PROC SPECTRA prints two test statistics for white noise when the WHITETEST option is specified: Fisher's Kappa (Davis 1941, Fuller 1976) and Bartlett's Kolmogorov-Smirnov statistic (Bartlett 1966, Fuller 1976, Durbin 1967).

If the time series is a sequence of independent random variables with mean 0 and variance {{\sigma}^2}, then the periodogram, Jk, will have the same expected value for all k. For a time series with nonzero autocorrelation, each ordinate of the periodogram, Jk, will have different expected values. The Fisher's Kappa statistic tests whether the largest Jk can be considered different from the mean of the Jk.
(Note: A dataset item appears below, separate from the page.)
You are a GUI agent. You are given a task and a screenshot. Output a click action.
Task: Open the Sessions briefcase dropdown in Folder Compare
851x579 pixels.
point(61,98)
Critical values for the Fisher's Kappa test can be found in Fuller 1976 and SAS/ETS Software: Applications Guide 1.

The Kolmogorov-Smirnov statistic reported by PROC SPECTRA has the same asymtotic distribution as Bartlett's test (Durbin 1967). The Kolmogorov-Smirnov statistic compares the normalized cumulative periodogram with the cumulative distribution function of a uniform(0,1) random variable. The normalized cumulative periodogram, Fj, of the series is

F_{j} = \frac{\sum_{k=1}^j{J_{k}}}{\sum_{k=1}^m{J_{k}}}, j = 1, 2  ... , m-1

where m = [n/2] if n is even or m = [(n-1)/2] if n is odd. The test statistic is the maximum absolute difference of the normalized cumulative periodogram and the uniform cumulative distribution function. For m-1 greater than 100, if Bartlett's Kolmogorov-Smirnov statistic exceeds the critical value

\frac{a}{\sqrt{m-1}}

where a=1.36 or a=1.63 corresponding to 5% or 1% significance levels respectively, then reject the null hypothesis that the series represents white noise. Critical values for m-1 < 100 can be found in a table of significance points of the Kolmogorov-Smirnov statistics with sample size m-1 (Miller 1956, Owen 1962).